After the explosion and the brief deadly scrimmage things moved by in a blur; imperial doctors, one putting a pressure bandage on the emperor's wound, stretchers carrying away the wounded. Police came running up, men in red and yellow uniforms with long clubs. Hands helped him to the rim of a fountain, where he sat staring. A loud wail emerged from where other survivors had gathered around the emperor's still body; the doctors could not save the Basileus.
"Strategos."
The voice was firm; he looked up. A thirtyish man in plain crimson-and-green civilian clothes, but with two uniformed policemen behind him, a notebook in his hand and a pistol in a shoulder holster under his red jacket.
"Captain John al-Mustansir," he said gently—in good Greek but with an Arab accent. "My apologies, sir, but we must take statements before memories fade and change. Now—"
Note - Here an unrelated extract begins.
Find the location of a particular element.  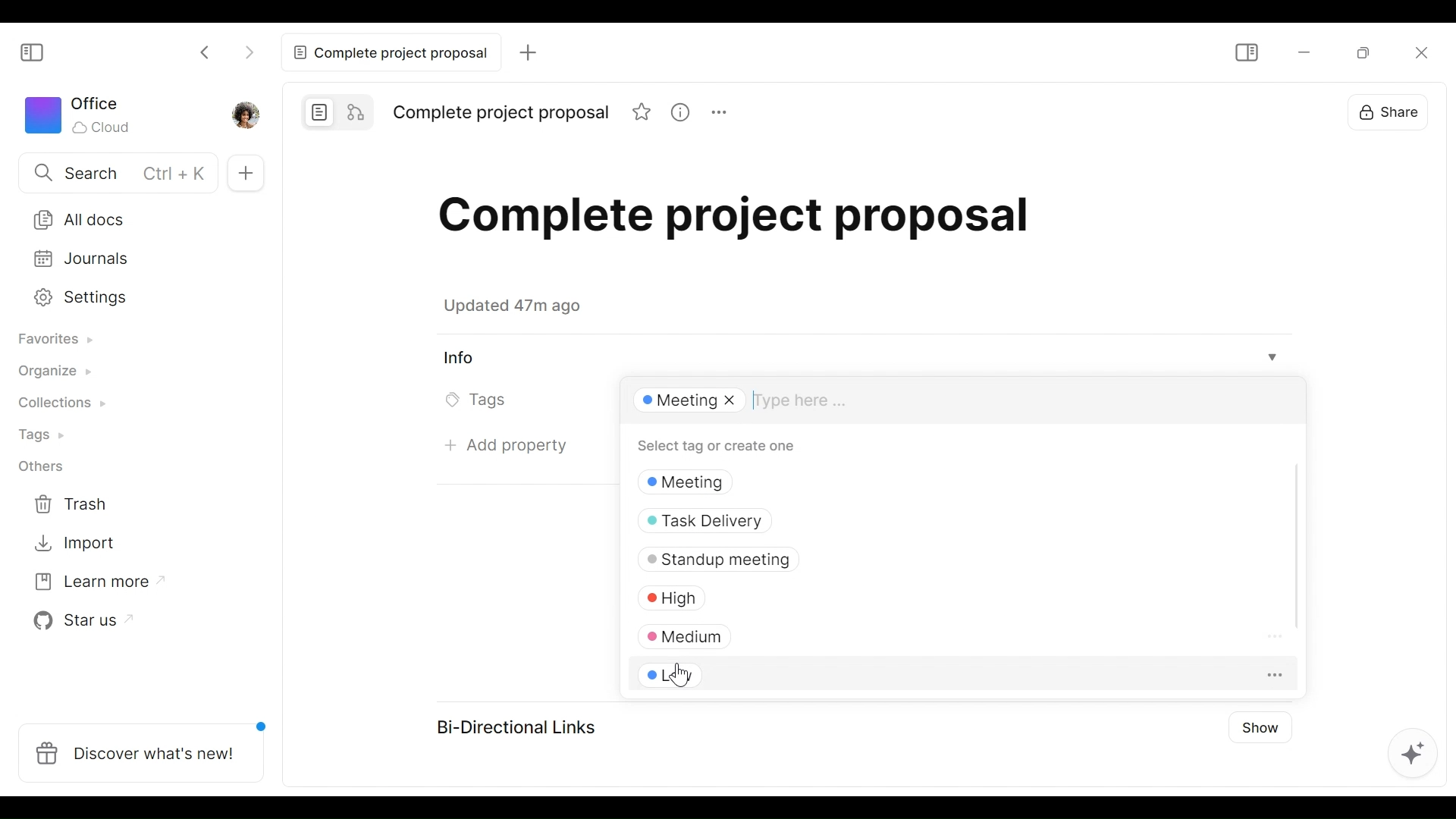

Page mode is located at coordinates (316, 110).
During the questions someone thrust a mug of hot sweet tea into his hand. He lifted it and drank without worrying about the blood on his hands; he had gone through a lot worse. A little strength returned, enough for him to ask in his turn:
"Why? Captain al-Mustansir, why? Is it the Cult?"
"Subversives—yes, Cultists—enemies of the Empire. We think it's them, but they have never operated this far east before. One may live long enough to answer questions, if we are lucky. Very strange."
"Senator Doukas was a very brave man," the captain said, looking down at his notebook. "Without him, several others might have died."
Ioannes shivered again, barely conscious of the detective muttering to himself as he made quick shorthand notes: "Very strange... the pistols were foreign. Russian armory cap-and-ball make; but the Tsar's men are not so foolish, are they?"
He burst out: "Why would the Russians come all the way from Moscow to attack us at this point? Why not sooner?"
"I do not know, sir," the policeman said, tucking his notes away. "But I would very much like to know."